June 13, 2017 – Our message this week came from Amy Barch, the executive director of Turning Leaf, a program with a mission to reduce crime and its costs by reducing recidivism. Turning Leaf is small – there are only three employees – but its work has the potential to validate programs which could save our community, our state and our nation thousands of dollars. Barch noted that in the 1980s there were around 500,000 prisoners incarcerated in our nations prisons and jails. Today that number is 2.3 million. It costs around $30,000.00 a year to incarcerate a prisoner in a federal penitentiary. Each year 600 inmates are released and return to the Charleston community. Currently 75% of those inmates who are released from prisons and jails nationally return to those institutions within five years of release.
The program at Turning Leaf is based upon over forty years of research. Barch’s team works with those most at risk of returning to crime. The research shows that programs such as theirs do not significantly reduce the number of recidivists among the population of former inmates least likely to return to crime.
There are four factors which determine the likelihood of an inmate to recidivate according to Barch. She and her colleagues have divided these factors into what she calls the four big ones and the four little ones. The big ones are anti-social behavior, impulsive and aggressive personality, criminal attitude and criminal friendships. The little ones are family dysfunction, substance abuse, low work and education experience and a lack of positive hobbies and activities. To overcome these factors Barch explained that they must change the beliefs of their clients in order to change their behaviors.

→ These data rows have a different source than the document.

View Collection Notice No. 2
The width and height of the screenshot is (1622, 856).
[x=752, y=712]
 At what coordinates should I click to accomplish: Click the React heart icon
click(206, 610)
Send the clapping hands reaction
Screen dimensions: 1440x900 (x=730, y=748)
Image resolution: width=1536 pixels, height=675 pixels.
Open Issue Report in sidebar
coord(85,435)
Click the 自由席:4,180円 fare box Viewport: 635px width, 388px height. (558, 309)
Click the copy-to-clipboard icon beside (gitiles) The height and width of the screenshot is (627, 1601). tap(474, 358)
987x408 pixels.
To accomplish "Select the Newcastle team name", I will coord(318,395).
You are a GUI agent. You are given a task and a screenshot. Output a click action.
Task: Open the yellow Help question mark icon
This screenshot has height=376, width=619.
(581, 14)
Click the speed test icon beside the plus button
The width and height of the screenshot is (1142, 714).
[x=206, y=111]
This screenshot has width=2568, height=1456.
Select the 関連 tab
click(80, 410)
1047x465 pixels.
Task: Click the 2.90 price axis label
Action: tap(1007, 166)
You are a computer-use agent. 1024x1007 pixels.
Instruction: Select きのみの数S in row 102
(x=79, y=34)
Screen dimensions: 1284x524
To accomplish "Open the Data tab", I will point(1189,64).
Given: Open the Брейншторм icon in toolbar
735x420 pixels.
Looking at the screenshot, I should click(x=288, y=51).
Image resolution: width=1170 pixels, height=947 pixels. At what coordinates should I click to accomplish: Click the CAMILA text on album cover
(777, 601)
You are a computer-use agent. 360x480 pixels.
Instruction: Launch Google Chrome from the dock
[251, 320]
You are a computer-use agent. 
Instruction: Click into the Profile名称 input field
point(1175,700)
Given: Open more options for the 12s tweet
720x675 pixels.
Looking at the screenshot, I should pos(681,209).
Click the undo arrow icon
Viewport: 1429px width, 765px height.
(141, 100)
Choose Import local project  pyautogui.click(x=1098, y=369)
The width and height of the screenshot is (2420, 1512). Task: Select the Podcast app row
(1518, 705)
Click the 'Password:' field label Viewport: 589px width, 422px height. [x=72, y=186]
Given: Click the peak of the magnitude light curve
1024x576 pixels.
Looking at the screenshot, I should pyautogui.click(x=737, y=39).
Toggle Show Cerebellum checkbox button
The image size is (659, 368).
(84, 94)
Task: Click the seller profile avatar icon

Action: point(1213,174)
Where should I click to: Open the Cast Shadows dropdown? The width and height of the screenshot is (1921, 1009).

To provide adequate help most clients need a minimum of 150 to 200 hours of cognitive behavioral therapy. At the Turning Leaf re-entry center on Leeds Avenue Barch’s program provides daily classes, monetary stipends, case management and temporary work programs. These services are an essential addition to the intense therapy to ensure the success of the Turning Leaf program. The Turning Leaf program is the first of its kind, but drawing as it does on decades of research, it is quickly gaining national attention. Former Deputy Attorney General of the United States Sally Yates was so impressed she mentioned the program at an address to the Columbia University School of Law in New York. A group from Chicago is exploring how a program similar to that of Turning Leaf might help that city reverse an alarming rise in murders and gun violence.
Barch explained that while the program is only a few years old they have not had a graduate recidivate. The program is intense, but the possible rewards to society are great. The cost of the Turning Leaf program is generally around $6,000 to $7,000 per former inmate. Barch mentioned a case study of a client who was facing a possible ten-year sentence in federal prison. The local federal court placed this client with Barch’s program and, assuming he successfully avoids recidivating, the savings to our nation would be over $293,000 for this one client.
Barch has lofty goals for Turning Leaf, but the project is well on its way toward achieving those goals. She hopes to have sixty percent of the population of high-risk former inmates enrolled in classes and currently about fifty-seven percent are. With a goal of placing seventy-five percent of graduates in permanent employment Turning Leaf is well on its way with a sixty-two percent rate. And while it is too early in the program’s history to measure its progress on the last goal, all indications are that maintaining a recidivism rate of less than twenty percent after three years among graduates can be achieved by Barch’s team.
When asked how we can help, Barch was not bashful. Talking up the Turning Leaf program would help increase the public’s awareness of its mission and needs and helping find employment opportunities for Turning Leaf’s clients would be a great service.